When using Raspberry as headless server, eventually I will need to run some commands or apps at start up.
Although there are various ways to get the task doneu (My crontab guide here: Crontab post), I have found a way that I think very flexible and robust.
The method is to create an autostart.sh script storing commands, then run the script at boot by adding it to /etc/rc.local file.
This way you can add as many commands as you want to the autostart.sh script and only focus to maintain this file. It also can run command that are need sudo
at startup without password.
Create a autostart file /home/pi/autostart.sh with the similar content below (please adapt it to your need):
nano ~/autostart.sh
Add content:
#!/bin/sh
(sleep 3s && sudo motion)
cd /
cd /home/pi/tflite1/
sudo -u pi /usr/bin/python3 TFLite_detection_webcam_person.py --modeldir=Sample_TFLite_model/
cd /
cd
command are for navigate to the directory containing script. This is particular useful when running python module.
sudo -u pi
are for instructing that a specific user should run the command.

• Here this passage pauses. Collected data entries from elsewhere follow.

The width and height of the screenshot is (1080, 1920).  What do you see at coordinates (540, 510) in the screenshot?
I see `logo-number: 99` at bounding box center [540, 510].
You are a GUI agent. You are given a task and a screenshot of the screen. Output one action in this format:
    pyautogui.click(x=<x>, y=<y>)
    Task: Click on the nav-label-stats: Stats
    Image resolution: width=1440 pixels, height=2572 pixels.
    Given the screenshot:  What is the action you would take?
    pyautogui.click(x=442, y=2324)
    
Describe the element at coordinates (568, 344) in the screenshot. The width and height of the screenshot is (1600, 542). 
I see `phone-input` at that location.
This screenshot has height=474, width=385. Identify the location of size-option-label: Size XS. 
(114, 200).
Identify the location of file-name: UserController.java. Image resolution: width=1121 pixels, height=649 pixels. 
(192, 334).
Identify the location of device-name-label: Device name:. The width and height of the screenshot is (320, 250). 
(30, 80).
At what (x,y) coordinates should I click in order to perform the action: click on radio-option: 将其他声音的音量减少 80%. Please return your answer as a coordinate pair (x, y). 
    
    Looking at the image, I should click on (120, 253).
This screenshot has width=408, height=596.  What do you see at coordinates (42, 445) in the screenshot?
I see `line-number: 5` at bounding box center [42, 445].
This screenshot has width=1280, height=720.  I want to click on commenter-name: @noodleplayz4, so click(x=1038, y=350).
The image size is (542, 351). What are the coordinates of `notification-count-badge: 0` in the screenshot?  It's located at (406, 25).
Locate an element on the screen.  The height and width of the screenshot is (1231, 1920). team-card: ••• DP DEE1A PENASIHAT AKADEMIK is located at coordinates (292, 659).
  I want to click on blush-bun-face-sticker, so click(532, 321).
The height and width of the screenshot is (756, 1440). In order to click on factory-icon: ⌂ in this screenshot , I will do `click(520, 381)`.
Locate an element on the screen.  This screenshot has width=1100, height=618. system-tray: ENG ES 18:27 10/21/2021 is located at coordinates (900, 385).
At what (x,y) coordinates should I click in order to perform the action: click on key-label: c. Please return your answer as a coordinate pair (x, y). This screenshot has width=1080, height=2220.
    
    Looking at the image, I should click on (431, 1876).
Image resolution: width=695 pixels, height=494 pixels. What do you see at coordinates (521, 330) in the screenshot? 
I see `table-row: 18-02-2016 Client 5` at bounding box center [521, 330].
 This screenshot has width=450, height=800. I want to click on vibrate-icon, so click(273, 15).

You can add many commands at you want and if you want to delay their running, put the sleep 3s (as many seconds as you want, I just use 3 here) above it.
Note: Please keep in mind that all commands put in this file are run with root power at startup. So it can run sudo
command without a password.
#!/bin/sh
sudo nano /etc/rc.local
Add this line to the end of the file but above the exit 0 line. At the end because you do not want to intefere with the default starting programs sequence.